Cette dernière proposition est une concession majeure aux pays en développement, qui réclament un accès plus juste aux ressources. Mais elle reste vague : s’agit-il d’un simple ajustement ou des prémices d’un bouleversement ?
Une équation à 200 milliards
Où trouver autant d’argent ? Le texte esquive la question pour l’instant, préférant organiser un “travail multilatéral” d’ici 2030. Une manière élégante de reporter le problème, diront certains. Pourtant, cette approche pourrait avoir du sens : structurer dès maintenant les outils financiers pour qu’ils soient prêts à absorber des fonds massifs dans les années à venir.
Objectif | Montant annuel | Échéance |
Total des flux financiers | 200 milliards | 2030 |
Contribution des pays riches | 30 milliards | 2030 |
Ces chiffres impressionnent, mais sans un plan concret, ils risquent de rester des promesses en l’air. La réunion de Rome, prévue du 25 au 27 février, devra trancher : réforme ou révolution ?
Rome : le rendez-vous décisif
Dans quelques jours, les délégués se retrouveront dans les murs de l’Organisation des Nations unies pour l’alimentation et l’agriculture. L’enjeu est clair : transformer ce texte en un accord viable. Mais les positions restent tranchées. Les pays riches accepteront-ils un instrument sous l’autorité de la CDB ? Les nations du Sud lâcheront-elles du lest sur leurs exigences ?
À retenir : Rome sera le théâtre d’un bras de fer entre équité et pragmatisme. Le sort de la biodiversité mondiale en dépend.
Le suspense est à son comble.

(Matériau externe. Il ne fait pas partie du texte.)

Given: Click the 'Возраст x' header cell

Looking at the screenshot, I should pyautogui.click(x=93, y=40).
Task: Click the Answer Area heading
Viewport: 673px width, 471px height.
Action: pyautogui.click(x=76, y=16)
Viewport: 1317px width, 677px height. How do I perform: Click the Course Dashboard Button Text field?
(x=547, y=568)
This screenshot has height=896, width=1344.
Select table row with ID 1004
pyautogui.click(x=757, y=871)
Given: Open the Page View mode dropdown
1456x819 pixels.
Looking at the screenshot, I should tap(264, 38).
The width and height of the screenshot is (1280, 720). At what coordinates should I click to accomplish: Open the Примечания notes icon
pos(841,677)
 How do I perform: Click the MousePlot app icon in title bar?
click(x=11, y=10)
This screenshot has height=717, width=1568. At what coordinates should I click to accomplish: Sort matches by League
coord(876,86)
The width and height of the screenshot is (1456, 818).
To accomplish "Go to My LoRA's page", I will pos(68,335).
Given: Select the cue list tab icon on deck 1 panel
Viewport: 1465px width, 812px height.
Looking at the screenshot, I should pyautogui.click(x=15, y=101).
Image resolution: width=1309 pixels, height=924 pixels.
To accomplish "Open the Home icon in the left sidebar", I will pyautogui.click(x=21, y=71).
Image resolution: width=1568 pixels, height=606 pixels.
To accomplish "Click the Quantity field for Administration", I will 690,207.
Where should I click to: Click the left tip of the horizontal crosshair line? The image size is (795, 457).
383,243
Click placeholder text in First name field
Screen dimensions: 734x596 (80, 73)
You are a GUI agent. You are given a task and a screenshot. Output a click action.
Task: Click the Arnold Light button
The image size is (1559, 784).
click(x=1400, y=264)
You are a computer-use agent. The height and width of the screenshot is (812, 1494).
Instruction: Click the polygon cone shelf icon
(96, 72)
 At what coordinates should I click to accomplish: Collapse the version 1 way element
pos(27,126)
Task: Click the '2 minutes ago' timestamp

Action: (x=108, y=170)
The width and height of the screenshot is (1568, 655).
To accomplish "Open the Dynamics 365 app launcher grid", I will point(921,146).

D’après une source proche des négociations, “ce texte ne résout pas tout, mais il pose les bases d’une discussion structurée”. Un optimisme prudent, qui contraste avec les doutes de nombreux observateurs.
Et après ?
Si Rome accouche d’un accord, la prochaine étape sera de traduire ces engagements en actions. Réformer le GEF et le GBFF demandera du temps et des ressources. Quant à l’idée d’un nouvel instrument financier, elle pourrait redessiner les rapports de force mondiaux sur l’environnement. Mais pour l’instant, tout reste à écrire.
En attendant, une chose est sûre : la nature ne peut plus attendre. Chaque année, des espèces disparaissent, des écosystèmes s’effondrent. Le compromis colombien est-il une lueur d’espoir ou un pansement sur une plaie béante ? Réponse dans quelques jours.